A hand found its way into his and Roy laced his fingers through the others. Maes gripped him and pressed more firmly against his back. "The kind that will rise to the top so that no other hero will be forced to perform such an act again. We are dogs before anything else and dogs need watching. So here's the deal, you keep your eye on your goal and I will watch your back will pushing you up. I will be your hero so you can be everyone else's."

"That's the most fucked up thing I think you've ever said," Roy sighed ruefully.

Maes made circles on the back of his hand and said, "Well the fucked up lines are the most memorable. I'm making sure you don't forget."

Roy replied in a strained tone, indicating the carnage around them, "I doubt I'll ever forget this."

Maes turned him around and looked deeply into his eyes, "I'm making sure you don't forget me. My faith in you is absolute and without conditions. So remember that when things get dark and you don't think you can do it anymore. I'll still believe in you then."

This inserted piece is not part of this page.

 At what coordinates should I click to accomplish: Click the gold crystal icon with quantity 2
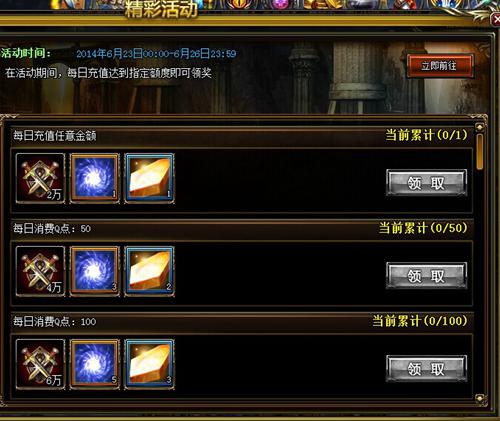[x=149, y=271]
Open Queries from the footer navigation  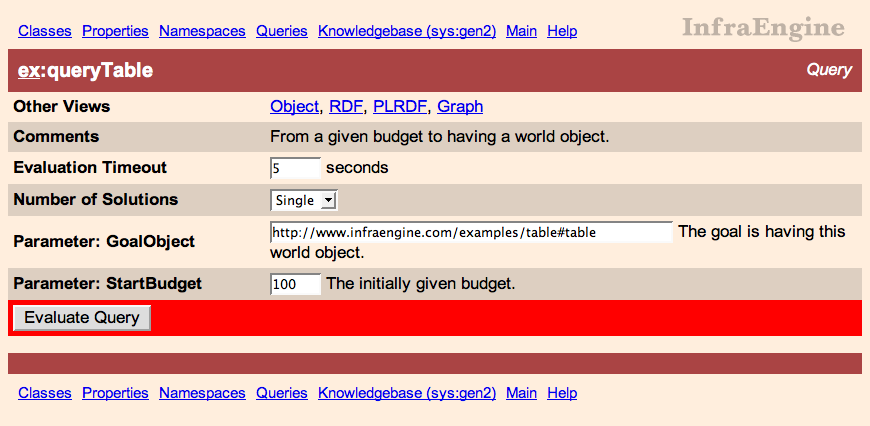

Roy distinctly remembered seeing the white dragon on the flag as it fell from Maes's hand into the fire. The taller man cupped his cheeks and brought him in for a light kiss in the night, the smoke from the banner surrounding them both.

"Do you still have faith in me now?" Roy asked as he opened his door and walked into his apartment.

"I never stopped."

Roy pulled his eyes away from his cloak of which he was about to hang up and dropped it in shock. There were legs visible on his bed in the room at the end of the hall. Roy pushed himself down that hall and into the room with a feverish dash. On the rumbled white sheets was not the matured and noble Maes Hughes he had just said goodbye to for the last time, but the young and tattered one he remembered from that night in Ishbal.

Maes sat up and drew his feet together like a child. His boots left dusty trails on the pristine sheets. "Hey Roy, you look pale. Are you alright?"

He didn't trust his voice or even his actions, so he just stood there in shock and waited for some calamitous event to happen. Long moments dragged by like rakes through the sand, turning it over pointlessly for nothing can grow in pure sand. The silence was just as futile but Roy could think of anything else to do.

Maes sighed and slid of the bed. The mattress moving slightly and Roy jumped. He had expected this apparition to be just that, an apparition. They have no matter to impress on any surface so Maes must be...

Roy abruptly asked, "Are you real?"

Maes winked at him, "Are you?"

He shook his pant-skirt and coughed in the small cloud of soot and dust it made. Even over a decade younger, Maes still had a good half a foot on him in height.

"Roy, don't just stand there like a fish with your mouth open. Take my hand." Maes head it out in front of him with a warm smile on his face.

Roy stared at in and tired to think of how and why both he couldn't concentrate over his savagely beating heart. Like a child he blurted out what was on the foremost of his mind without prompting or thought. "I love you."

Maes did not change his smile nor lower his hand. "I know."

"No, I've loved you since the start," Roy said quickly, needing Maes to understand although he wasn't certain why he didn't think Maes did already.

"I know," he replied again.

Roy's resolve was crumbling like wet soil and his voice began to tremble. "No, no you don't! I never told you, not once!"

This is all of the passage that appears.